Closed ishita1995 closed 6 years ago
The LSTM-CRF model predicts a sequence of tags for the entire sequence. As a result, there is not a real notion of entity score, but only sequence score (and the model returns the sequence with the best score). However, you can do something like taking the average of the LSTM probability scores in your entity, and this should give you a good proxy for a confidence score. For instance, if you have "Barack Obama" in your sentence, and that the model tags these two words as "B_PER" and "E_PER" then you can report the average (or the product) of P(B_PER|Barack) and P(E_PER|Obama) given by the model.
I understand what you are saying above, I am quite new to Theano.

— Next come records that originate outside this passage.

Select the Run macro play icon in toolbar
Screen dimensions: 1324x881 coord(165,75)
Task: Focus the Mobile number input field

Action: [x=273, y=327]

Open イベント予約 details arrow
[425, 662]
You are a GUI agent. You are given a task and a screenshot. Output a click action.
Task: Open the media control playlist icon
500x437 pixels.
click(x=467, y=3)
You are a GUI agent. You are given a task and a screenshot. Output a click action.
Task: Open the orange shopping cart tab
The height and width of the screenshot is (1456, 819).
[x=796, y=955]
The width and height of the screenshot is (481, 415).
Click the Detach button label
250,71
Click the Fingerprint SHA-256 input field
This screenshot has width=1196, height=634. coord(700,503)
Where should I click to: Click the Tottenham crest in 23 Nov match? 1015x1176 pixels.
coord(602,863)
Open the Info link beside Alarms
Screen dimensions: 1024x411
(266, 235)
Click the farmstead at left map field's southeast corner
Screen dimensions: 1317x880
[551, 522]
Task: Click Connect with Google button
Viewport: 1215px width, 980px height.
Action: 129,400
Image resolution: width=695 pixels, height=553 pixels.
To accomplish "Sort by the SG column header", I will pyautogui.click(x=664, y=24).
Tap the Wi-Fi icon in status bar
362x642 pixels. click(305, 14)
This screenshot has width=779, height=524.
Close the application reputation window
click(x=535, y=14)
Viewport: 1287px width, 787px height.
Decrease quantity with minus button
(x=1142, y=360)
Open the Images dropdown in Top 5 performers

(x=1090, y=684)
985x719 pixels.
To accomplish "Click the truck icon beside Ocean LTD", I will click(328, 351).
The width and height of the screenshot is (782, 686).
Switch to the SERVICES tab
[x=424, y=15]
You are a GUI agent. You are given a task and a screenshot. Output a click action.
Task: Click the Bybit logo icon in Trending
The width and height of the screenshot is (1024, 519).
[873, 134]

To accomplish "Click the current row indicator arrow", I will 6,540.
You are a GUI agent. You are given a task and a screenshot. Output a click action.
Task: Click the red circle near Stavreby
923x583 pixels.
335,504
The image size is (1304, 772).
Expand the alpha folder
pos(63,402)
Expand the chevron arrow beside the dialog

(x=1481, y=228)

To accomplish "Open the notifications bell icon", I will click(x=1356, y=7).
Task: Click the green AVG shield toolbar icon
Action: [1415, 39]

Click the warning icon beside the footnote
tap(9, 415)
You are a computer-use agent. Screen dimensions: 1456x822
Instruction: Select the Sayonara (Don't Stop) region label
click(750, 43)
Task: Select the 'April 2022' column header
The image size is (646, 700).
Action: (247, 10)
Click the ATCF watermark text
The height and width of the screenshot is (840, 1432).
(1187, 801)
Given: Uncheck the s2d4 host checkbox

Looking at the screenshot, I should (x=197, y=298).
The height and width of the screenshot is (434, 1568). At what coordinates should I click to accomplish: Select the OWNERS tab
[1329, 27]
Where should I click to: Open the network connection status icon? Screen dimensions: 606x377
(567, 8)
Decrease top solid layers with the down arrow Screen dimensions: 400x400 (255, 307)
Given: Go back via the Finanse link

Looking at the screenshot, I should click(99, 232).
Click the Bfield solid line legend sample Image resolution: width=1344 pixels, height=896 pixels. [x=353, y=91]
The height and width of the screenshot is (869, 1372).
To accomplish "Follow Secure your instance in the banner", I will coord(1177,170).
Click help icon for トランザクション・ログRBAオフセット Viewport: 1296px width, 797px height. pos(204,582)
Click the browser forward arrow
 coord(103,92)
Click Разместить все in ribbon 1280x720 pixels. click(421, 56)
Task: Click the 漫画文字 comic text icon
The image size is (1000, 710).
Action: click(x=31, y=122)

I am sorry if I am wrong While calling the forward function in the f_eval alpha variable would return the probability, but when I make return_best_sequence as False, the code breaks and gives the following error-
File "tagger.py", line 49, in classify_ner
y_preds = np.array(f_eval(*input))[1:-1]
IndexError: too many indices for array
What you want to look at is probably the tag probability scores: https://github.com/glample/tagger/blob/c735605fc2218975019aca04bd64796ac4f363bd/model.py#L278
Thanks a lot , it worked ..
I am not able to find the way to find the confidence score of the entity predicted by the model. Is there a way to calculate the confidence score?